EXERCISE OBJECTIVE: Starting at the line that contains "Open the Tone of Voice dropdown", copy every line through the end of the listing below exactly, and copy nothing else.
***
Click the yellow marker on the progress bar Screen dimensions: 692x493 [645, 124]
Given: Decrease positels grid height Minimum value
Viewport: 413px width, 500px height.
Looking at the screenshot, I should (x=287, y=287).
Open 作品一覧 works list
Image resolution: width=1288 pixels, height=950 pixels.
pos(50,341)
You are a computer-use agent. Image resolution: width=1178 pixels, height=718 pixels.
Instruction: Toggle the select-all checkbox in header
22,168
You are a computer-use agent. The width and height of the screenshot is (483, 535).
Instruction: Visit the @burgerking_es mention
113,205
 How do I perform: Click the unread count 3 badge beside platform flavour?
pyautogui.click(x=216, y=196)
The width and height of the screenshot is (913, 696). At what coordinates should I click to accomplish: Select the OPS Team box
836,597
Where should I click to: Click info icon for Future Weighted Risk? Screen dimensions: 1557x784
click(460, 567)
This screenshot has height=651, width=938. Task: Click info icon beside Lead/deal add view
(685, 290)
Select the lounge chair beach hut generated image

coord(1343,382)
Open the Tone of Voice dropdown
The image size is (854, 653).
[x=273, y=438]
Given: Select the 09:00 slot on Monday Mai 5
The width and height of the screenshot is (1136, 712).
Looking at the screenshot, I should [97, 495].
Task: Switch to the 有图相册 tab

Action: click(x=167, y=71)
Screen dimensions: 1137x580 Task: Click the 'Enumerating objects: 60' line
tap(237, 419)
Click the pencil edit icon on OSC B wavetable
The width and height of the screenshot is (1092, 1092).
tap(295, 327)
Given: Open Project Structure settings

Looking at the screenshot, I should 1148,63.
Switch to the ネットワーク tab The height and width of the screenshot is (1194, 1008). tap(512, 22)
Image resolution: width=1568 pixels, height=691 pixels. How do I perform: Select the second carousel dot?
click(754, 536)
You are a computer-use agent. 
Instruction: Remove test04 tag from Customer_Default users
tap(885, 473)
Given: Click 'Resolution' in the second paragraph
***
ANSWER BELOW:
Open the Tone of Voice dropdown
The image size is (854, 653).
[x=273, y=438]
Given: Select the 09:00 slot on Monday Mai 5
The width and height of the screenshot is (1136, 712).
Looking at the screenshot, I should [97, 495].
Task: Switch to the 有图相册 tab

Action: click(x=167, y=71)
Screen dimensions: 1137x580 Task: Click the 'Enumerating objects: 60' line
tap(237, 419)
Click the pencil edit icon on OSC B wavetable
The width and height of the screenshot is (1092, 1092).
tap(295, 327)
Given: Open Project Structure settings

Looking at the screenshot, I should 1148,63.
Switch to the ネットワーク tab The height and width of the screenshot is (1194, 1008). tap(512, 22)
Image resolution: width=1568 pixels, height=691 pixels. How do I perform: Select the second carousel dot?
click(754, 536)
You are a computer-use agent. 
Instruction: Remove test04 tag from Customer_Default users
tap(885, 473)
Given: Click 'Resolution' in the second paragraph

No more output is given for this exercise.